Data extracted from a collection
▬▬▬▬▬▬
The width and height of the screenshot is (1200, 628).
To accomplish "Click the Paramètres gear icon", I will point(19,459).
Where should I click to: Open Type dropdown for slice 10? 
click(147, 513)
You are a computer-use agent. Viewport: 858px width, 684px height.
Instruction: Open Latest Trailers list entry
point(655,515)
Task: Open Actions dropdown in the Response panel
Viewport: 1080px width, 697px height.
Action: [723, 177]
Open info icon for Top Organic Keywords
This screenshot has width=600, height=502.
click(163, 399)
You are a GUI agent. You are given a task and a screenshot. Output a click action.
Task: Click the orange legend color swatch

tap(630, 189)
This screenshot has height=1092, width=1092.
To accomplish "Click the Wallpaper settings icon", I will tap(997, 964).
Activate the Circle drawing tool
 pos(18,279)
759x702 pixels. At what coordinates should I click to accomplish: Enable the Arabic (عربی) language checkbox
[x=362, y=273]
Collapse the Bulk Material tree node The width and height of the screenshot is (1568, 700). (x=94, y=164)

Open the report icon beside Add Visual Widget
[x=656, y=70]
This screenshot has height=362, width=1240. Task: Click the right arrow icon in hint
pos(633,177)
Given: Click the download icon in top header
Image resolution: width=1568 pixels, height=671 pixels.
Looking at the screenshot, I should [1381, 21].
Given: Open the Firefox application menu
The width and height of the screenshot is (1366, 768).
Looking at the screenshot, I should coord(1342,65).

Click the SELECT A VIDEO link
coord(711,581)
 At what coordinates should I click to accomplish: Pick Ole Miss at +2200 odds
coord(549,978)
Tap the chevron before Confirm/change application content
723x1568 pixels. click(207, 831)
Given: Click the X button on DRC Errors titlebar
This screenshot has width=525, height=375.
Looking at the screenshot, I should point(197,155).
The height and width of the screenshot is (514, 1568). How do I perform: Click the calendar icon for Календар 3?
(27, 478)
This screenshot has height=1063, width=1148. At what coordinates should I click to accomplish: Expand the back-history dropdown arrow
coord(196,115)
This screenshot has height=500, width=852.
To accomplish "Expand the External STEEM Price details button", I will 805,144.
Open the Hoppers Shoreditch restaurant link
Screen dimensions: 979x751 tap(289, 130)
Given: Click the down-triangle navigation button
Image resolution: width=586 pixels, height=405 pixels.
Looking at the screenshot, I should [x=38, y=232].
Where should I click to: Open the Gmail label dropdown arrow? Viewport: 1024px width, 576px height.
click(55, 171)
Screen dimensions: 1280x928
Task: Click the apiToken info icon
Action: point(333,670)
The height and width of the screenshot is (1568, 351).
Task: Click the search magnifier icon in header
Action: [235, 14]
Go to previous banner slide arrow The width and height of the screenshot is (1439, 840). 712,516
▬▬▬▬▬▬
▸ THE TASK
In the records above, tally the lines where the word "button" appears, and give the number and nothing else.

▸ RESPONSE AREA
3